Moreover, it is a reasonable assumption that if two ballot boxes were placed in the Knesset, one reflecting the formal vote of MKs, the other their personal view, we would see a considerable reduction in the strength of the supporters of the disengagement plan and perhaps even a slim majority for its opponents.

Equally peculiar is the ostensible change in the opinion of the defense minister, the chief of staff, the director of Military Intelligence and other officials in the defense establishment, who moved from quiet opposition to the plan to quiet support for it. None of them is putting forward a realistic solution to the expected upgrading of the terrorists' capability after the "disengagement," a development that is pointed to by security experts such as Major General (res.) Yaakov Amidror. Nor is any of them saying anything - at least not for public consumption - about the fact that the terrorists understand this "disengagement" to be our flight and their victory, in the same way they interpreted the unilateral Israeli withdrawal from Lebanon.

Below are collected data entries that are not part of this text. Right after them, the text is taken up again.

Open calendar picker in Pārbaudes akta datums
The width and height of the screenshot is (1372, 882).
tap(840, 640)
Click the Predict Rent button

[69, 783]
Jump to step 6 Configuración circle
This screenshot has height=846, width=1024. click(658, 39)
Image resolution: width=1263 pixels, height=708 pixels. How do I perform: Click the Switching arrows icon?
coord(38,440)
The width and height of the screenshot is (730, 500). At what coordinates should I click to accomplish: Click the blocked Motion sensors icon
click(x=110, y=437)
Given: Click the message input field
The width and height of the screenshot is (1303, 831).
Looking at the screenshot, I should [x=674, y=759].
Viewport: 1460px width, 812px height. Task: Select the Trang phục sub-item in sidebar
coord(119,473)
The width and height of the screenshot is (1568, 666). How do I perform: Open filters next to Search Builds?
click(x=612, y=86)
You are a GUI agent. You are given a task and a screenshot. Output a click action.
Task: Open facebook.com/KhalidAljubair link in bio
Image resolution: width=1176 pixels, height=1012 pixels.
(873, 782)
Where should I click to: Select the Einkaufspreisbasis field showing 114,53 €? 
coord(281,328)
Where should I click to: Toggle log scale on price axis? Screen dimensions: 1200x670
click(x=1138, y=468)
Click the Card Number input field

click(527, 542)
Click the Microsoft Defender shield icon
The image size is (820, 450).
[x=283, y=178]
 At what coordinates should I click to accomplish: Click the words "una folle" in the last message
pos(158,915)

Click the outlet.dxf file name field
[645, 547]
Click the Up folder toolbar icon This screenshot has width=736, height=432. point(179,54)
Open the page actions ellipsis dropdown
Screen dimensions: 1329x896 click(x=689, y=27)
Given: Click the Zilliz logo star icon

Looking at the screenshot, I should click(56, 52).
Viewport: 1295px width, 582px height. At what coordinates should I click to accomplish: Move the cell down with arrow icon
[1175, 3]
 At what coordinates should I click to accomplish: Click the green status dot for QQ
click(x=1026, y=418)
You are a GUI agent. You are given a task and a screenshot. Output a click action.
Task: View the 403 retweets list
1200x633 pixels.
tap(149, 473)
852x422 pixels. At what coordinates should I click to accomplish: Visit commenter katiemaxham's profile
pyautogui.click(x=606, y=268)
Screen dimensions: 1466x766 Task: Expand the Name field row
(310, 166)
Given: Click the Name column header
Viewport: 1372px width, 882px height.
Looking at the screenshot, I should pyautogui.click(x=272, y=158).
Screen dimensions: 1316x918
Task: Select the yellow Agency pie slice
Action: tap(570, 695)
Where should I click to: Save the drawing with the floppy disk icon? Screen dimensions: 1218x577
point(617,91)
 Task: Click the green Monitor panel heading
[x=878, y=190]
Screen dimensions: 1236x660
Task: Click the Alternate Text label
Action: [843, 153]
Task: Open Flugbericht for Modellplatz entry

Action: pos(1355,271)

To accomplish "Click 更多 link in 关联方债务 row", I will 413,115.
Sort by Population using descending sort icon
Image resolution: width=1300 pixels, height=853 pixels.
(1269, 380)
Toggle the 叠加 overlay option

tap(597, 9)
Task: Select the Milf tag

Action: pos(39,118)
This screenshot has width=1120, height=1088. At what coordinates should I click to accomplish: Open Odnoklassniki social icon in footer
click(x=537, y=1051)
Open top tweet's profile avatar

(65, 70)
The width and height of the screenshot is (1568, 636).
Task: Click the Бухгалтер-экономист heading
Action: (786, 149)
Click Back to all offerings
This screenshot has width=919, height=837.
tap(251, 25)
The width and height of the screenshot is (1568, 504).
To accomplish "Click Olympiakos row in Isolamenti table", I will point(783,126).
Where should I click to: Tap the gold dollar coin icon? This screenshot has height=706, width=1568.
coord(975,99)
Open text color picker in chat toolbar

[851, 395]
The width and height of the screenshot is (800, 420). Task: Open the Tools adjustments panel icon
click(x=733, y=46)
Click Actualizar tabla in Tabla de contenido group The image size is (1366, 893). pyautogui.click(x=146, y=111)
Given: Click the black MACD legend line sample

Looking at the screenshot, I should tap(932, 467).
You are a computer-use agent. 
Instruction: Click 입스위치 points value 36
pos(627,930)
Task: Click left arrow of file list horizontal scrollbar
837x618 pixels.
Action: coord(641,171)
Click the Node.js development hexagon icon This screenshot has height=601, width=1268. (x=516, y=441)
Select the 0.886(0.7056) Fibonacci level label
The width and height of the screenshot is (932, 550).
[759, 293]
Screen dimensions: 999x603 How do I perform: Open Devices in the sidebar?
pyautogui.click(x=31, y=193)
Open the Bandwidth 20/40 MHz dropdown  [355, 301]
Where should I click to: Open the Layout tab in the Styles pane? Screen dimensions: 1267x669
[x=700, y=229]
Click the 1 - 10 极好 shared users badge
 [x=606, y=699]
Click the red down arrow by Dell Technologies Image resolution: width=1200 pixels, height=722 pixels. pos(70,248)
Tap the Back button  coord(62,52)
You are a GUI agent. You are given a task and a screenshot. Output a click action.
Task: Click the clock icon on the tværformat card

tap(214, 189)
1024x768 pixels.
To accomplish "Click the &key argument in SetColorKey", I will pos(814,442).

To all these flaws of the disengagement - and others that show it is precisely the opponents of disengagement who are advancing rational arguments, whereas those around Sharon are demonstrating messianic behavior - has now been added the ban on opposing the evacuation. There is no point mincing words: It will be our misfortune as a public and as a people, and it will be our woe as a state, if this evacuation goes through quietly and submissively. It will be a mark of shame for the evacuees, but mainly for the Israeli society, if people do not stand up and cry out against the attempt to displace people from their homes and from part of the national home (the Land of Israel).

The reaction to the loss of parts of the Land of Israel must be to weep and rend our garments, not necessarily in the halakhic sense, but above all in the psychological sense. What those who find it difficult to mourn the displacement show above all is their alienation vis-a-vis this land and vis-a-vis some of their brethren.

Even those who support disengagement in its present format and who think it is a wonderful plan should therefore feel pained and ensure the right of the evacuees to oppose the evacuation, even after the decision has been made. That is a legitimate part of the democratic right of protest. This protest must have clear limits - no one must lift a hand or take up arms against the evacuating force - but the right of an individual to refuse to accede to a soldier or a policeman who tries to remove him from his home has to be understood and accepted.

If evacuation is fated to happen, then the optimal situation for which Israeli society must strive is for the evacuees and their supporters to make life difficult but tolerable for the Israel Defense Forces and the police. Scenes of soldiers and police dragging passive resisters from their homes and evacuating furniture and domestic appliances are something that the Israeli Jewish society can tolerate in order to restore to the evacuees and to itself at least a modicum of honor.

Minister Natan Sharansky, who opposes the disengagement plan, described the evacuation-compensation law passed last week on first reading as worse than the laws of the old Soviet regime. But one need not belong to the camp of the disengagement opponents to understand that imposing lengthy prison terms on those who refuse to be expelled from their home is to wreak havoc on the democratic game.